Still, Selinger said he couldn't say whether Murray's dog was a nuisance, and he believes trappers should have the sense to stay away from roads even where trapping may be legal. "You're doing harm to trappers if you're doing it by a pull-off of a road where people are obviously running dogs," he said.
Murray said that was the case on Silver Fox -- his dogs' tracks were up and down the roadside snow. But few people use the road, which accesses a subdivision that has yet to be built, so Murray said he thinks a lazy trapper may have found it an attractive place to check snares by car.
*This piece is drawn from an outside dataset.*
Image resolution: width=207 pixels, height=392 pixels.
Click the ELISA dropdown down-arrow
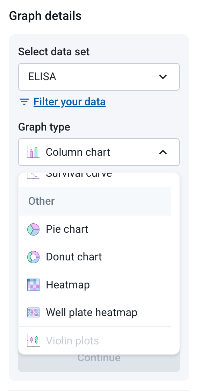[x=163, y=77]
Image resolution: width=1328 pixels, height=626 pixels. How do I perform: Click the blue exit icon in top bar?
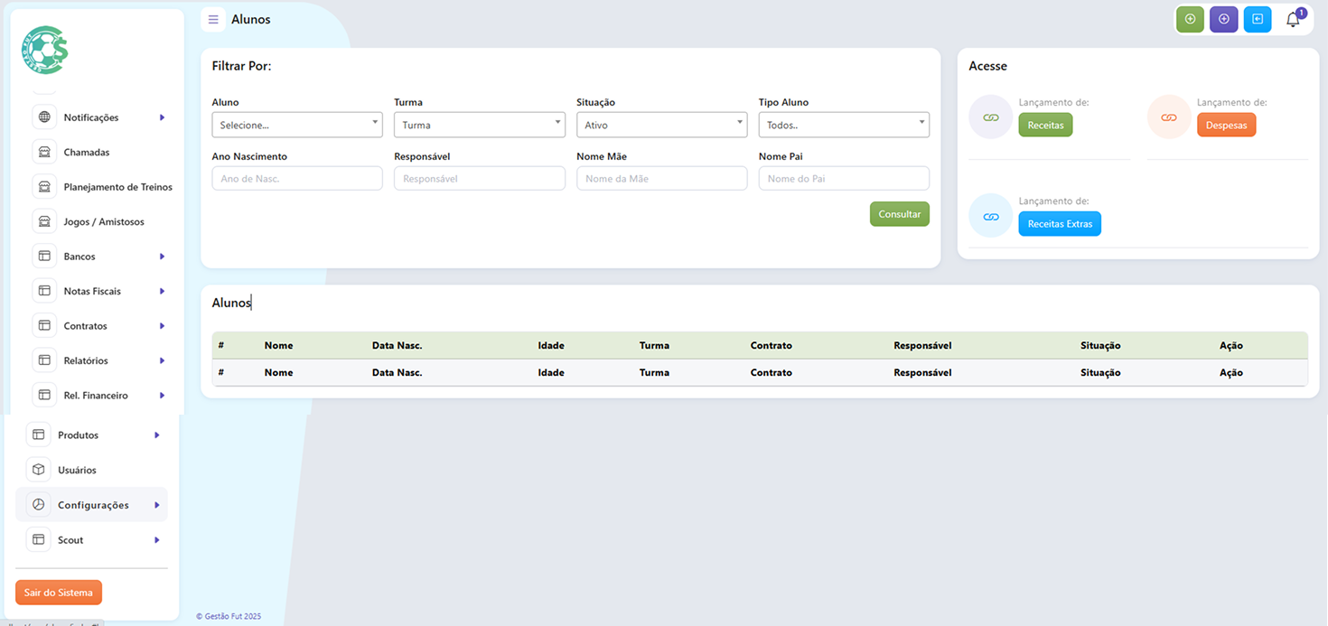(x=1257, y=19)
While legally split into a couple of dozen 2-, 3- and 4-acre lots, the area at present remains a quiet woods, which is why Murray let his dogs run up and down the road there.
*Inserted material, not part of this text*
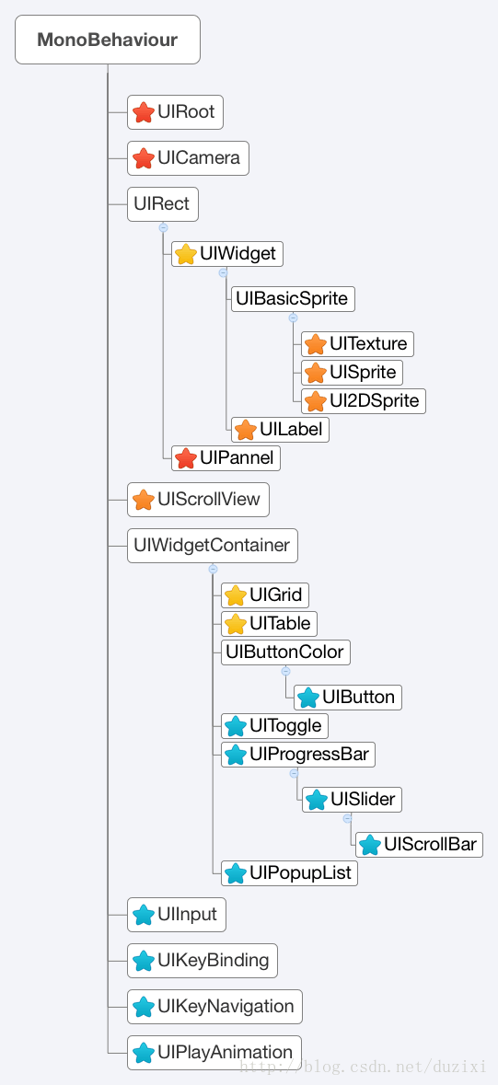Select the UIKeyNavigation node

[214, 1006]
The landowner, Jackie Swanson, said she was disturbed to hear of the snaring and has ordered no-trapping signs posted at the subdivision entry. She said years ago she also lost a dog to a trap and agrees with Murray that common sense should push trappers farther from other people and pets.
It's unfair to say dogs should be kept on a leash in rural areas when they're kept in check by their owners, she said.
"We don't live out in Kasilof to keep a dog on a leash," she said. "And I never had a problem with the dog running."
Thursday's return to Silver Fox was a solemn one for Murray, but Sally was ready to trot. As Murray piled into his pickup after visiting the trap scene, she stood behind it barking at the tires. Then he put it in gear and she leapt into the lead and jogged down the road before him.
"This was ideal: No people. No dogs," Murray said. "They loved it so much that they'd just sit and wait for the next pickup ride."
He said he is unsure whether to make the road a daily destination again.